A. NFκB Luciferase Activity Assay of i) HCC EV and BR, (ii) MDA EV and BR and (iii) 184A1 EV and SH2 cells pre-treated for one hour with vehicle control (Ctrl), 250nM Gamma Secretase Inhibitor (GSI), 3.3μM ATM inhibitor (ATMi), 10 μM NAC or 10μM Parp inhibitor (Pi). Cells were then transfected with either NFkB reporter construct (NFκB) or the empty vector control (pGL3) with the relevant treatment. Renilla was used to normalise for transfection efficiency. Values are expressed as relative luciferase units (RLU) normalised to pGL3 and Renilla. B. Flow cytometry based analysis of Reactive Oxygen Species (ROS) using Carboxy-H2DCFDA in (i) HCC EV and BR cells treated with or without 10μM N-acetyl-L-cysteine (NAC), (ii) MDA EV and BR and (iii) 184A1 EV and SH2 cells.

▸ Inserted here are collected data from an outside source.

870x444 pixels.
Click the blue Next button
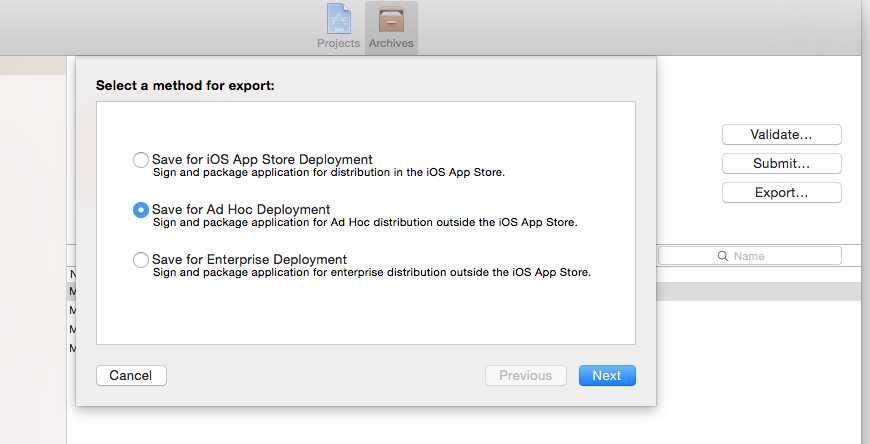pyautogui.click(x=607, y=376)
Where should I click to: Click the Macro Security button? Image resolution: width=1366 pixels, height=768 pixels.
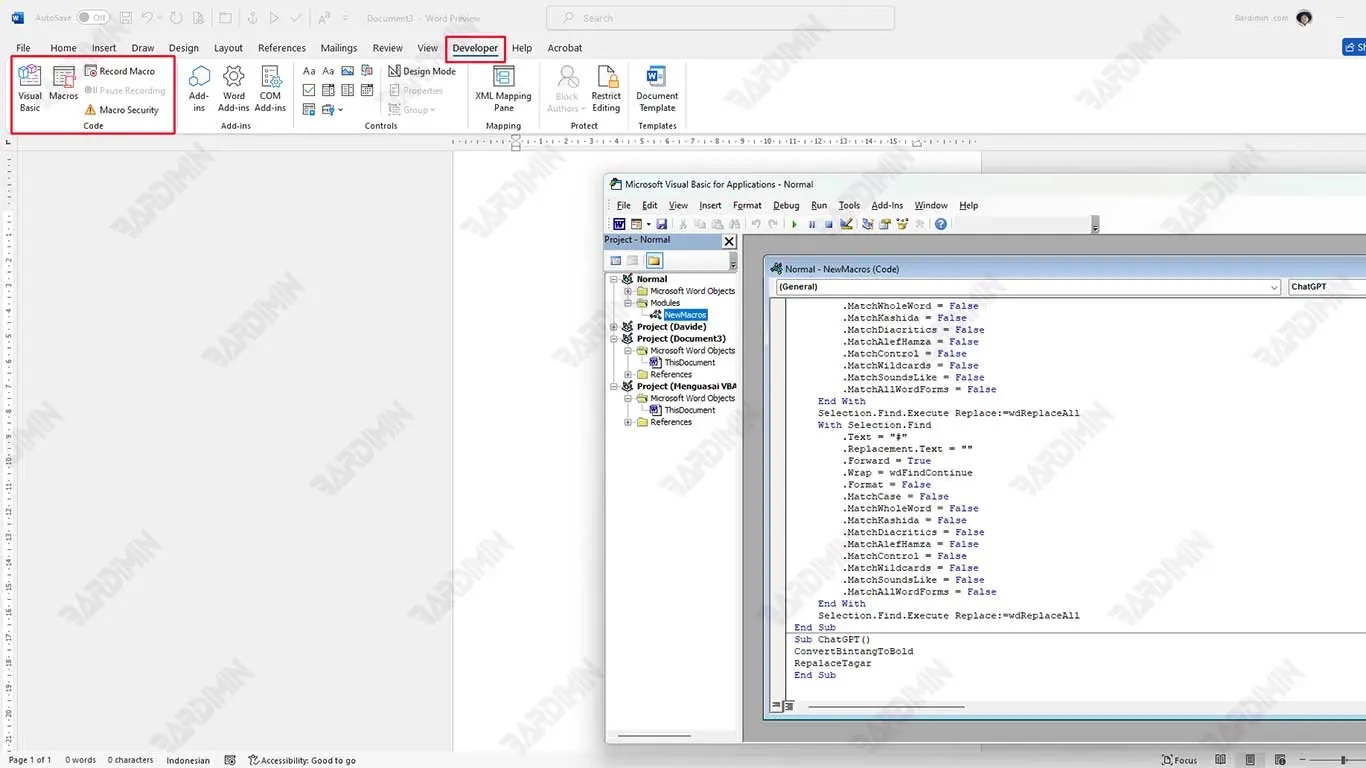[x=122, y=110]
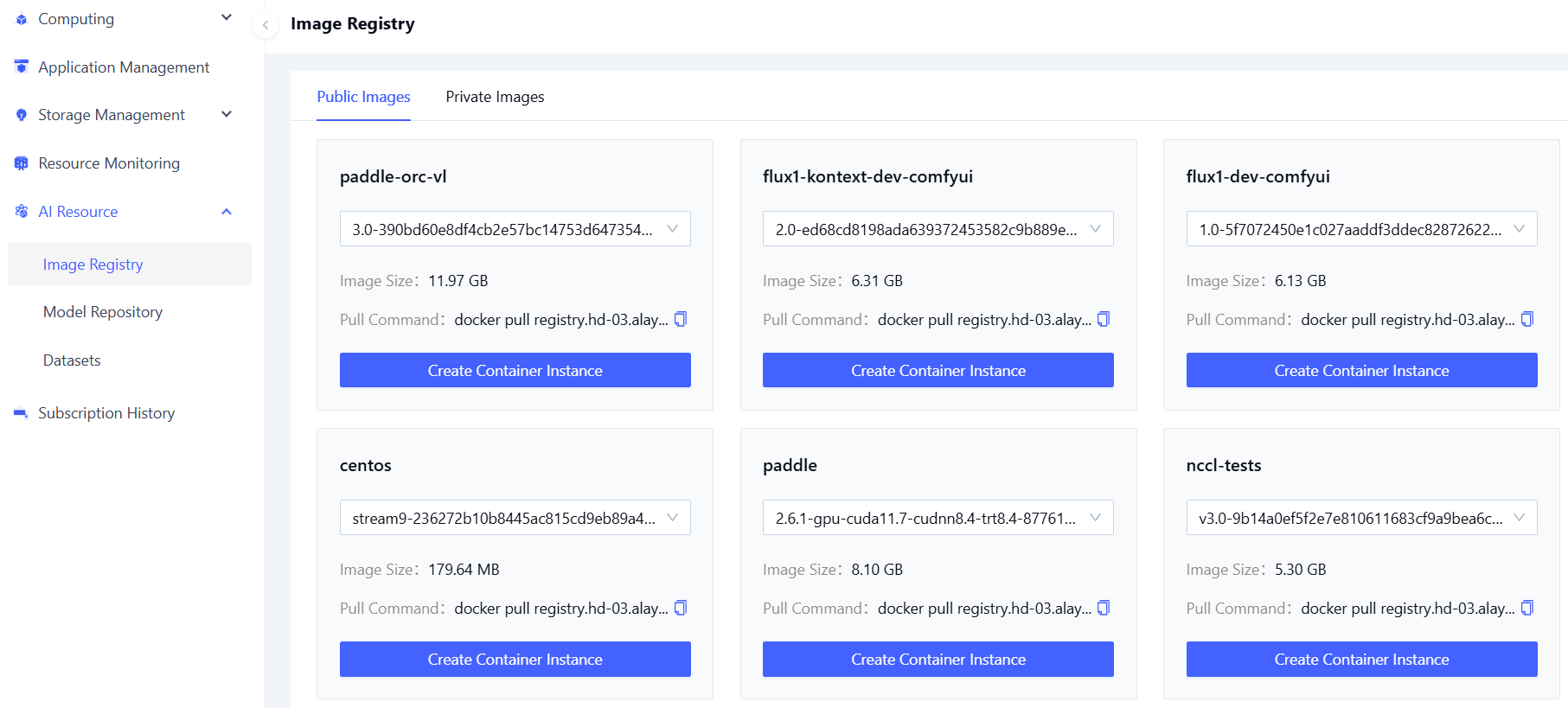The width and height of the screenshot is (1568, 708).
Task: Open Model Repository in sidebar
Action: pos(103,312)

Figure 3. Kaplan Meier Curves of (i) the in- house Triple negative dataset and publically available (ii) GSE58812, (iii) GSE21653 and (iii) GSE2034 datasets stratified using the identified BRCA1-/NFκB+ (NFkB on) and non-BRCA1-/NFκB+ (NFkB off) groups

Log-rank p-values are shown.

Figure 4

A. Box and Whisker plots of microarray derived M2/M1 Gene Expression Signature scores in (i) in house BRCA1 mutant dataset, (ii) in house TNBC dataset and publically available (iii) GSE58812, (iv) GSE21653 and (v) GSE2034 datasets. B. Box and Whisker plots of microarray derived CD68/CD8 expression ratios in (i) in house BRCA1 mutant dataset, (ii) in house TNBC dataset and publically available (iii) GSE58812, (iv) GSE21653 and (v) GSE2034 datasets.

Figure 5

A. (i) NFκB Luciferase Activity Assay of 2 “NFκB-on” cell lines (HCC1937, HCC1395) and 2 “NFκB-off” cell lines (MDA231, MDA453). Cells were transfected with either NFkB reporter construct (NFκB) or the empty vector control (pGL3). Renilla was used to normalise for transfection efficiency. Values are expressed as relative luciferase units (RLU) normalised to pGL3 and Renilla. (ii) Flow cytometry based analysis of Reactive Oxygen Species (ROS) using Carboxy-H2DCFDA in the same cell lines as (i). B. Real time PCR analysis of M1 and M2 macrophage markers in THP-1 cells co-cultured with media from “NFkB on” (HCC1937, HCC1395) and “NFkB off” (MDA231, MDA453) cells for 24 hours. β-tubulin was used as a housekeeper. C. Dose response curve of “NFkB on” (HCC1937, HCC1395) and “NFkB off“(MDA231, MDA453) treated with (i) IGF2 inhibitor or (ii) Bicalutamide. Cells were treated with the indicated range of concentration of drug for 72hrs before cell viability was assessed by MTT. Cell survival was normalised to vehicle control (100%).